Will a computer save your life someday?
Some scientists call them “ridiculograms.” Others use the term “hairballs.”
They are scientific diagrams that contain important information, but that are so complex that no human being could decipher their secrets.
Hairballs often turn up in the field of genetics, especially among researchers who study genetic interactions. The human genome has between 20,000 and 25,000 genes. That’s complicated enough, but many hereditary characteristics are caused not by a single gene, but by two, or 20 or 200 mutations conspiring together.
These relationships can change how individual genes affect an organism. What’s more, any given gene can exhibit thousands of possible characteristics and functions. Researchers create genetic network maps to document the nature and intensity of these interactions.
But the data is so complex, nuanced and interrelated that the sheer volume quickly becomes unmanageable. The maps become hairballs, which is a problem, given that genetic interactions can make the difference between health and sickness or even life and death. As mutations in genes change how they behave, they alter the likelihood of their owner falling prey to hereditary conditions like heart disease, autism or many cancers.
Enter Fritz Roth and his research team.
“One of the obsessions in my lab has been with capturing shades of grey in what we know about genes,” says Roth, who is appointed in U of T’s Banting and Best Department of Medical Research and holds the Canada Excellence Research Chair in Integrative Biology. He specializes in bioinformatics research, solving problems of previously intractable complexity by means of powerful computers that do sophisticated analysis.
Much of his research uses “model organisms” — simple forms of life like yeast, fruit flies, fish or worms. These organisms share many genes — and many gene interactions — with human beings. That allows researchers to study gene mutations that conspire to, for example, damage a yeast cell, and draw conclusions about where to look for parallels in a human being.
Roth’s computers access huge — and growing — databases containing the combined results of many lifetimes of research into how genes behave in different species, what other genes they interact with and what kind of problems they cause when they get together. Bioinformatics turns hairballs into manageable information that can lead to the genes that, when mutated, perpetrate some of the most insidious attacks on human health.
Roth likens it to a detective story where illness is the crime and the genetic suspects rarely work alone.

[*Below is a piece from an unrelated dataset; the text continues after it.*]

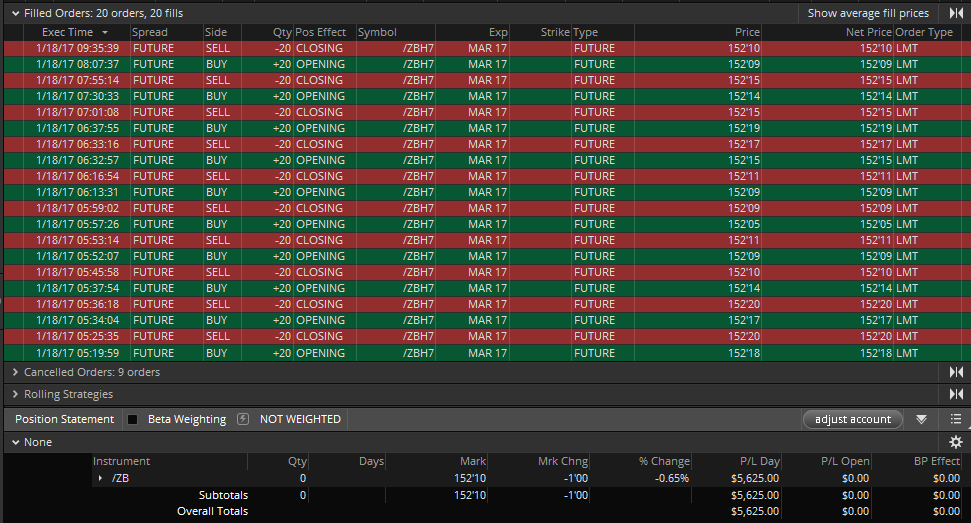Click the adjust account button

pyautogui.click(x=852, y=419)

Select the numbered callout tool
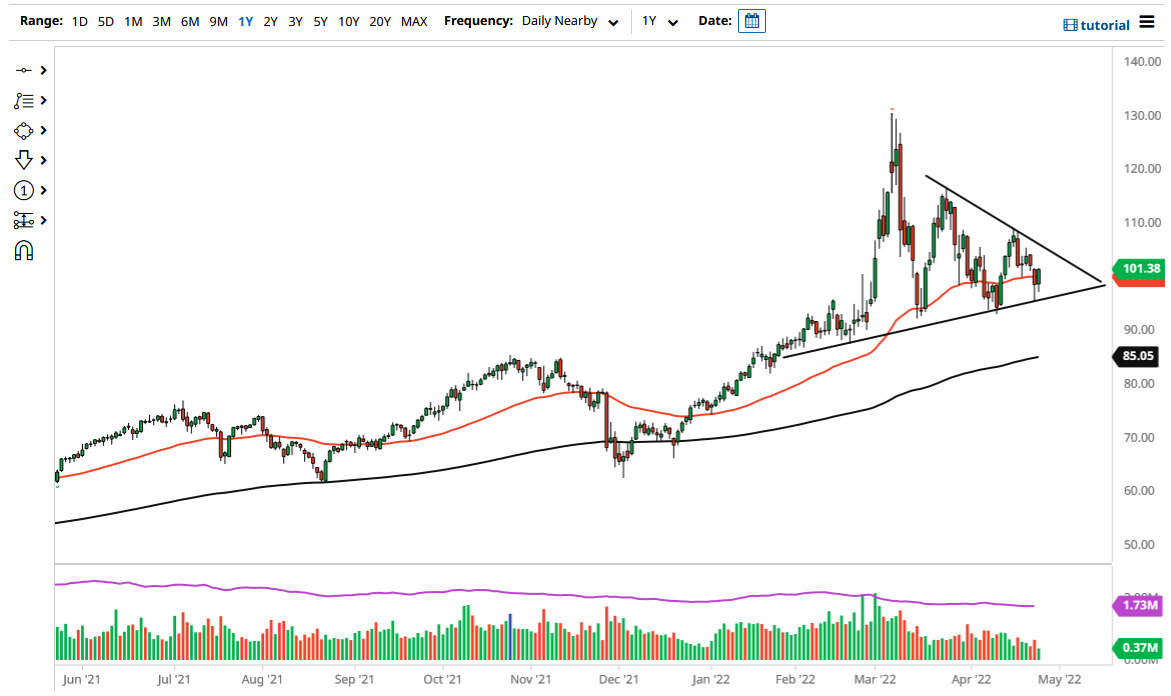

“We have facts about a gene, and we have facts about its relationships with other genes,” Roth says. “Sometimes, there’s guilt by association: genes expressed in heart muscle are more likely to be involved in heart disease. Genes that regulate cell division might be implicated in causing cancer.”
Roth’s work isn’t quite like that of a police officer combing the databases for likely suspects. In his world, the computer itself is the detective, analyzing patterns, identifying suspicious- looking behaviour and shady acquaintances. The computer does the analysis and tells the researchers where they might best hunt for their culprits.
Bioinformatics arguably got its start with rudimentary databases created in the 1950s. Just in the past decade, though, a massive increase in computing power, a flood of new data and major advances in machine learning have transformed the field. As researchers like Roth turn hairball gene maps into solvable mysteries, it places scientists on the brink of a new level of sophistication in their understanding of how genes work together to make us who we are.